Pourquoi The Madison m’a rappelé que j’aime toujours autant les séries…

Il y a des séries que l’on regarde. Et puis il y a celles avec lesquelles on accepte de passer du temps.
La nuance peut sembler ténue, mais elle est immense. Les premières occupent nos soirées. Les secondes s’installent quelque part en nous. Elles nous accompagnent après le générique. Elles reviennent au détour d’une pensée, d’une image, d’une musique. Elles nous obligent à ralentir.
Ces dernières années, j’ai vu beaucoup de séries. Sans doute trop pour les compter. Certaines excellentes, d’autres oubliées dès le lendemain. Certaines impeccablement fabriquées, mais incapables de laisser une trace. D’autres imparfaites, mais traversées par quelque chose d’indéfinissable qui leur permet de rester en mémoire.

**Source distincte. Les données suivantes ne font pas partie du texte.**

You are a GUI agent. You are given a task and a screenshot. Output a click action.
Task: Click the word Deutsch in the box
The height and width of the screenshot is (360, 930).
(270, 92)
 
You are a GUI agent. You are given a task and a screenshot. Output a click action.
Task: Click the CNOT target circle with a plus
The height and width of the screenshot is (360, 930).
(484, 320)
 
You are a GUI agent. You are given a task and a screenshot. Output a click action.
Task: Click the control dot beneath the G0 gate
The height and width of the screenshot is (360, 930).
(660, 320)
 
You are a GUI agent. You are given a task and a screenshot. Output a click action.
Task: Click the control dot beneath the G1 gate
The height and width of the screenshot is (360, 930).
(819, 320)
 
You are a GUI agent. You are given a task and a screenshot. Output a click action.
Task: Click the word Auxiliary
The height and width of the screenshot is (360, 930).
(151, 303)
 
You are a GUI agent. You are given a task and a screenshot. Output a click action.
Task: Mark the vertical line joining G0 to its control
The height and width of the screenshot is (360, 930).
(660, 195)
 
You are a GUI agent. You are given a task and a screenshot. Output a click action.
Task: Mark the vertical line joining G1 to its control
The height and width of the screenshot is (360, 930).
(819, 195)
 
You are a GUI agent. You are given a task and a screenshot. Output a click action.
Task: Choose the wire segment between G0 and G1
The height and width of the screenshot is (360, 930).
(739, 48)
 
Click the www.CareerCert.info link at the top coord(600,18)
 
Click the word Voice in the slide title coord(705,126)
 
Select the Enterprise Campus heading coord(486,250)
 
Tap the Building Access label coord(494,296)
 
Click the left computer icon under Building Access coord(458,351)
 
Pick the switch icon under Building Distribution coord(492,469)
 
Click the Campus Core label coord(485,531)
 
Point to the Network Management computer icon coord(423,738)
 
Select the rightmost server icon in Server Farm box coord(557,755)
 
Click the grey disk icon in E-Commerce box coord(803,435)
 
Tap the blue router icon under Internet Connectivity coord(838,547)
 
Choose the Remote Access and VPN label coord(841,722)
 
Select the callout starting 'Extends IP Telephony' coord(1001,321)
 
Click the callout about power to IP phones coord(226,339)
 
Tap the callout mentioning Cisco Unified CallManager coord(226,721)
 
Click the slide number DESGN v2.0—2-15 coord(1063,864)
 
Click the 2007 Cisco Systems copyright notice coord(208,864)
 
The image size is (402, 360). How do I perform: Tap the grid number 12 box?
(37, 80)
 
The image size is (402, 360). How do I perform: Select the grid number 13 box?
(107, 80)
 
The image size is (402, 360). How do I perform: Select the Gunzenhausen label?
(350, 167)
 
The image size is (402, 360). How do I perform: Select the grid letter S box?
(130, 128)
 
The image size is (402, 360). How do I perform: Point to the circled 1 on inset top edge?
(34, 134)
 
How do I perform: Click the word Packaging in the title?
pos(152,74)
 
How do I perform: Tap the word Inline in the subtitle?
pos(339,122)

Devant The Madison, j’ai retrouvé une sensation que je croyais devenue rare : celle d’avoir envie de demeurer dans un univers plutôt que de simplement connaître la suite de l’histoire. Nous vivons à une époque où tout semble devoir aller vite. Les intrigues, les révélations, les retournements. Une série doit capter notre attention immédiatement sous peine d’être abandonnée pour une autre. Les plateformes nous invitent à enchaîner les épisodes comme on consommerait des produits parmi d’autres.

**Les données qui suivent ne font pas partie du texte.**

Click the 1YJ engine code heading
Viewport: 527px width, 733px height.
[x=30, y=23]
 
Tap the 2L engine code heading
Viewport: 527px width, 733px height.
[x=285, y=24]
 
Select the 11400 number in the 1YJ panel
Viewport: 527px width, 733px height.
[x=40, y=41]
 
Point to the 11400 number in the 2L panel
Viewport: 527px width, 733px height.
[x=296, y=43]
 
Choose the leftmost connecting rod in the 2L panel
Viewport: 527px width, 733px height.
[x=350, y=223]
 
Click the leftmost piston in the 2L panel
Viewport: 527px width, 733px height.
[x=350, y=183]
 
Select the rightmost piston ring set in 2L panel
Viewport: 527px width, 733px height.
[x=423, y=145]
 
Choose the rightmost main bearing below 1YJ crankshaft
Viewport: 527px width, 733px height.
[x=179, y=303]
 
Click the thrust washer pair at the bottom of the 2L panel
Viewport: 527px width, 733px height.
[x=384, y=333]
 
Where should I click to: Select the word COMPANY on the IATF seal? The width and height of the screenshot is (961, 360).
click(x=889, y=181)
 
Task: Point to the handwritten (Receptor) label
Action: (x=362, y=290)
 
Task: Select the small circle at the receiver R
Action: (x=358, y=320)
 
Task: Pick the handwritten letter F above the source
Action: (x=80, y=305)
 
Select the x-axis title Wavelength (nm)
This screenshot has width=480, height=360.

The Madison semble avancer dans la direction opposée. La série prend le temps de regarder ses personnages. D’observer leurs blessures, leurs hésitations, leurs silences. Elle ne cherche pas à nous impressionner à chaque instant. Elle préfère nous laisser respirer à leurs côtés. Et c’est peut-être précisément pour cette raison qu’elle m’a touché. Parce qu’à mesure que les années passent, je me rends compte que ce ne sont pas les rebondissements dont je me souviens le plus. Ce sont les visages. Les regards. Les conversations qui paraissent anodines sur le moment et qui révèlent soudain toute leur profondeur quelques scènes plus tard.
Je peux me souvenir d’un cliffhanger évidemment. Mais je n’oublie jamais une émotion.
The Madison me rappelle que la fiction n’est pas seulement un divertissement. Elle est parfois un refuge. Un espace où l’on peut contempler les doutes, les deuils, les espoirs et les fragilités qui composent nos existences sans avoir à les résoudre immédiatement. Il y a dans cette série une mélancolie qui ne cherche jamais à écraser le spectateur. Une douceur aussi. La conscience que la vie continue malgré les blessures, malgré les absences, malgré les chemins que l’on n’a pas empruntés. Peut-être est-ce cela qui me bouleverse autant. Cette capacité à regarder les êtres avec bienveillance.
À une époque où tout le monde semble sommé de choisir un camp, d’avoir une opinion définitive sur tout, de juger vite et fort, il est presque réconfortant de rencontrer une œuvre qui préfère comprendre plutôt que condamner. Alors oui, je pourrais parler de l’interprétation remarquable de Michelle Pfeiffer. De la beauté des paysages. De la qualité de l’écriture. Tout cela est vrai. Mais ce n’est pas ce que j’emporterai avec moi lorsque la saison sera terminée.
Ce que je garderai, c’est ce sentiment devenu rare qu’une série m’a offert un peu plus qu’une histoire. Un regard sur le monde. Un instant de calme au milieu du bruit. Et le plaisir, toujours intact après toutes ces années, d’être simplement téléspectateur.